Argentina, Latin America: Week in Review, Southern Cone
Argentine Prosecutor Says Nisman Death Was Murder, Urges Probe
February 26, 2016 By Staff
Top Story — An Argentine prosecutor has said he does not believe that his late colleague Alberto Nisman committed suicide, according to an opinion he submitted to an appellate court on Thursday. His statements are the first of their kind from a juridical official describing Nisman’s death last year as a homicide.
Nisman was found dead in his apartment on Jan. 18, 2015, hours before he was to testify to Congress against former President Cristina Fernández de Kirchner and other officials, to accuse them of conspiring with Iran to cover up the country’s alleged role in the 1994 suicide bombing of a Jewish community center that killed 85 people.

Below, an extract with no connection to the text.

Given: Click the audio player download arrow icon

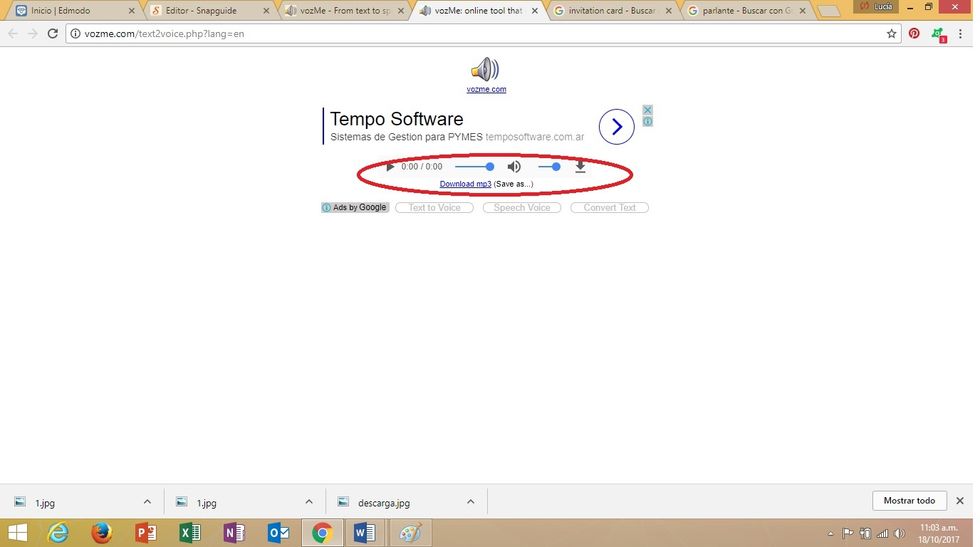Looking at the screenshot, I should [580, 167].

The case against Fernández was dismissed, but the death of Nisman has remained source of a mystery and outrage in Argentina. The late prosecutor’s wife appealed the case in a local court, and is urging a federal investigation.
Senior prosecutor Ricardo Sáenz claims that there is evidence that Nisman received threats before his death, and also that he was beaten before receiving a fatal gunshot wound to the head. Investigators found no suicide note, and Sáenz said in his opinion that someone had tampered with Nisman’s phone and computer to delete calls and other information he received just before his death.

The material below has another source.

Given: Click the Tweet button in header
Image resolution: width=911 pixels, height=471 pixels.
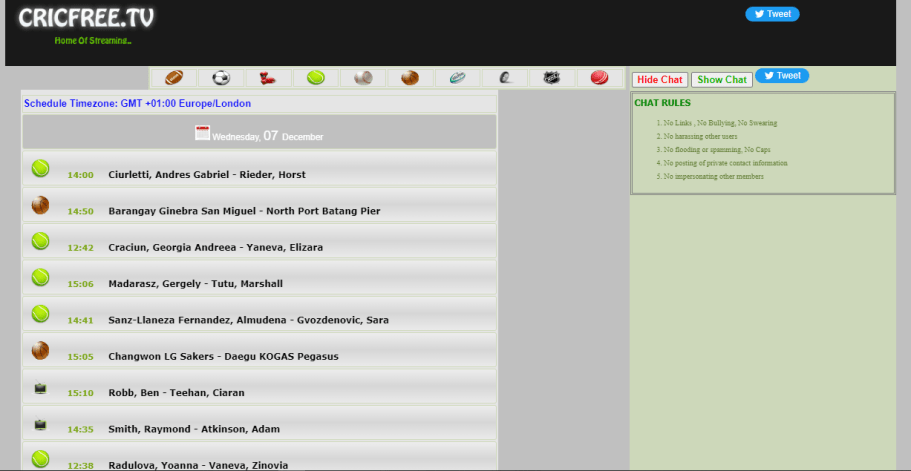Looking at the screenshot, I should pyautogui.click(x=772, y=14).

Urging the court to listen to the desire of Nisman’s family and open the investigation, Sáenz said, “Nisman was in charge of the investigation of the worst terrorist attack suffered by our country, and he was found dead four days after making very serious accusations for the cover-up of that attack.”

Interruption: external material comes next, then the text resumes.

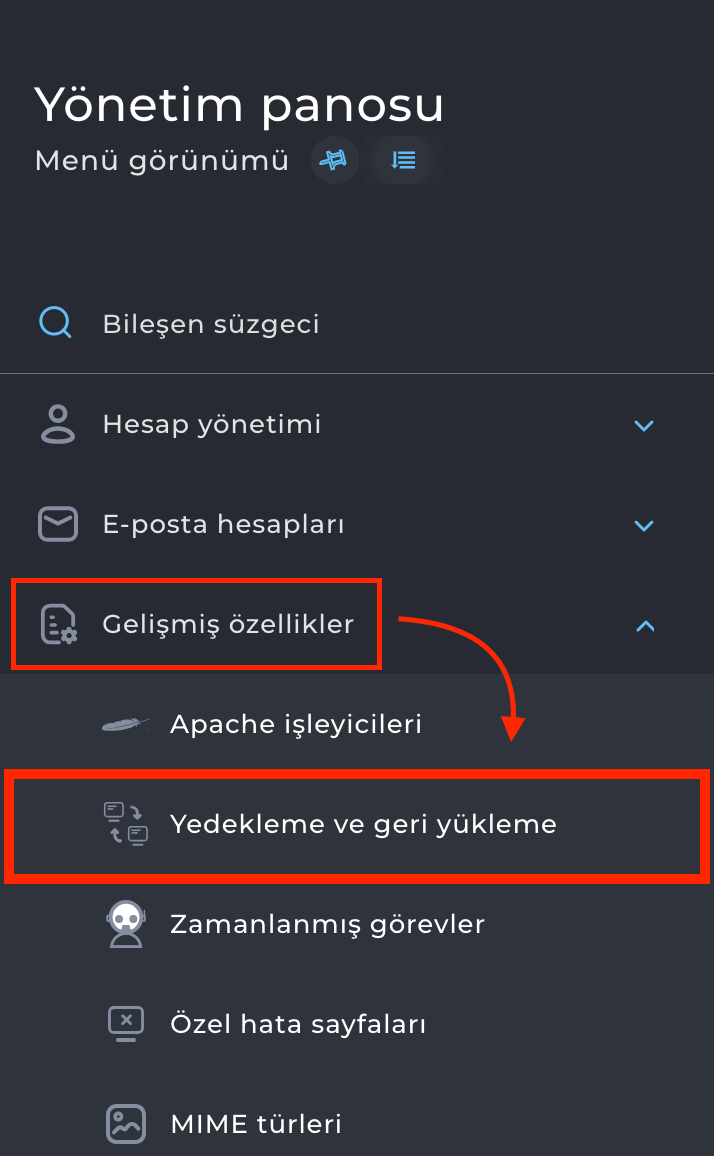Click the backup and restore icon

Headlines from the Western Hemisphere
North America
- U.S. Vice President Joe Biden has warned that the Republican presidential campaign rhetoric surrounding Latin American immigrants has reached “dangerous, damaging and incredibly ill-advised” levels.
- Vicente Fox, Mexico’s former president, responded to U.S. presidential hopeful Donald Trump’s plans to make Mexico pay for a border wall by saying: “I’m not going to pay for that f—-ing wall.”
Caribbean
- U.S. authorities have alleged that several prominent Puerto Ricans, among them artists, lawyers, and government employees, were involved in a $10 million Medicaid fraud scandal.
- On Thursday, Antonio Weiss, who functions as counselor to the U.S. Treasury Secretary, said that Congress should urgently find a solution to Puerto Rico’s debt crisis before the territory spiraled into financial ruin, a position some U.S. lawmakers continue to disagree with.
Central America
- On Thursday, Lilian Tintori, the wife of the imprisoned Venezuelan opposition leader Leopoldo López, was denied entry into Costa Rica for a democracy forum due to her lack of proof for a yellow fever vaccination.
- After four Salvadoran soldiers were detained in El Salvador for the murder of six Jesuit priests in 1989 and threatened with deportation to Spain, a crowd of friends and family gathered in San Salvador to protest their extradition and ask for their release.
Andes
- U.S. Secretary of State John Kerry said during a House Foreign Affairs meeting Thursday that he intends to meet with Colombian peace negotiators in the coming days to support progress toward a peace accord.
- Colombia’s Finance Minister Mauricio Cardenas will face criminal investigation for his alleged mishandling of the controversial $2 billion sale and privatization of the power company Isagen, the attorney general’s office said Thursday.
Southern Cone
- The offices of Brazilian steel company Gerdau were raided Thursday and its CEO called to testify in connection to claims it evaded hundreds of millions of dollars in taxes by paying kickbacks to officials, the latest industrial giant accused of malfeasance since a historic investigation into corruption at the state oil firm Petrobras began in 2014. On Friday, police working on a separate case executed raids in six states and the capital as part of a probe into over-billing and corruption on two major rail projects.
- In an article from the Annals of Internal Medicine published Wednesday, Brazilian and American researchers argued that there is little evidence to support the claim that microcephaly in newborns is causally linked to Zika virus, the Associated Press reported Thursday, saying that Brazilian authorities have acted irresponsibly in exaggerating such risks.
- Meanwhile, other epidemiologists contend that the virus may have broader health implications than previously thought, as recent testing demonstrated that a stillborn child in Brazil carried Zika, pointing to risks in utero in addition to after birth.
- Activist inhabitants of a Rio de Janeiro slum convened Thursday resisting a court order in order to prevent the demolition of their properties, which lie at the site of the 2016 Olympics and where 700 former families have given way to just 50.